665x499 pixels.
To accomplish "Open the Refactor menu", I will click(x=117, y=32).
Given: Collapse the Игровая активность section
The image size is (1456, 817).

...

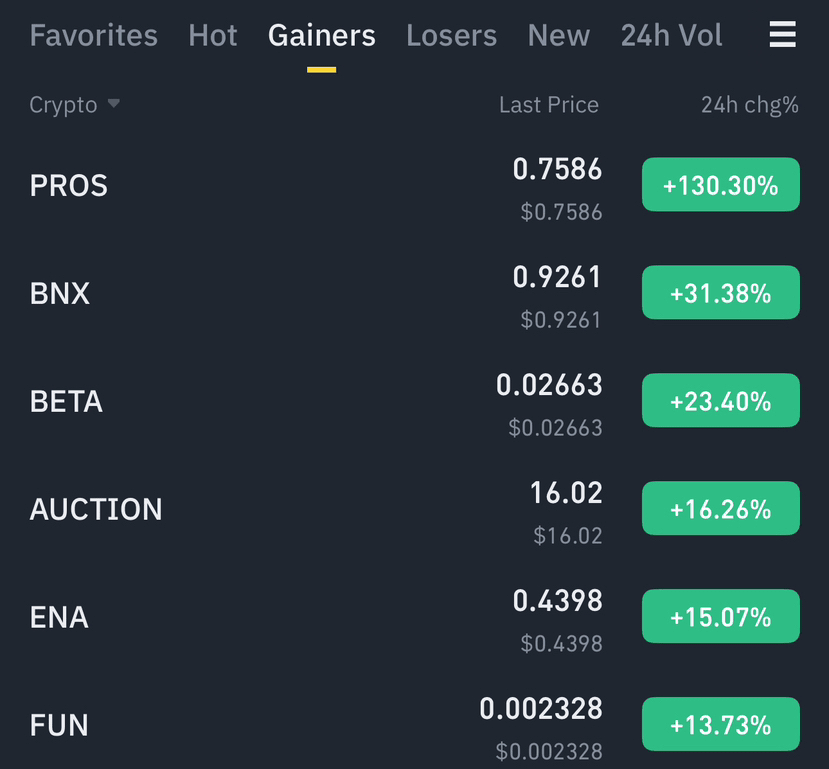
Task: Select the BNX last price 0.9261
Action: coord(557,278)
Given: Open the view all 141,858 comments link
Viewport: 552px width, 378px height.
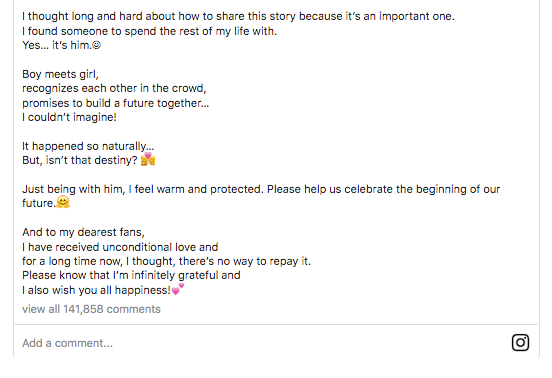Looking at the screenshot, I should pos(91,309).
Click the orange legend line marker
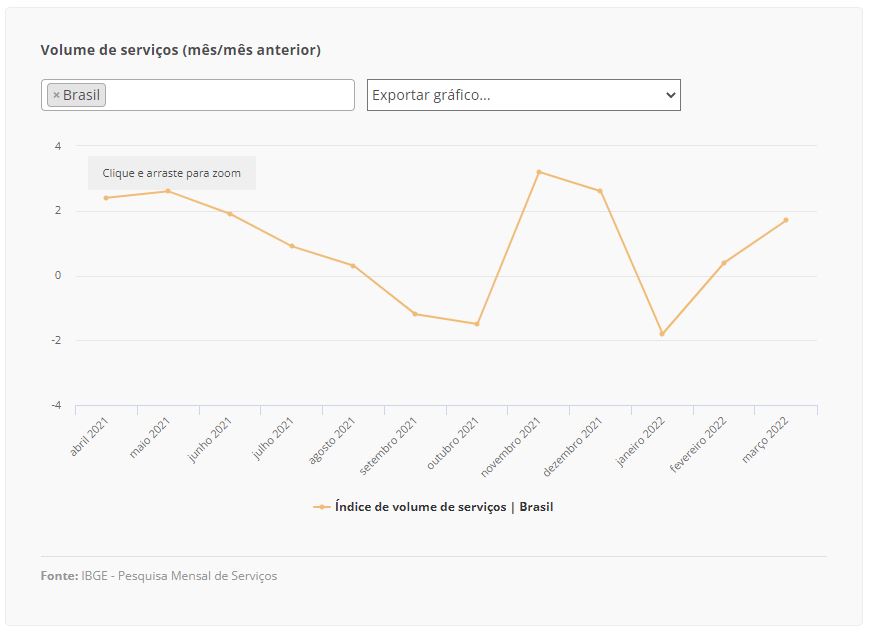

What needs to be done: Filter the records for the word "Given" and show every line that has it.

Result below:
Given: Collapse the Игровая активность section
Given: Open the view all 141,858 comments link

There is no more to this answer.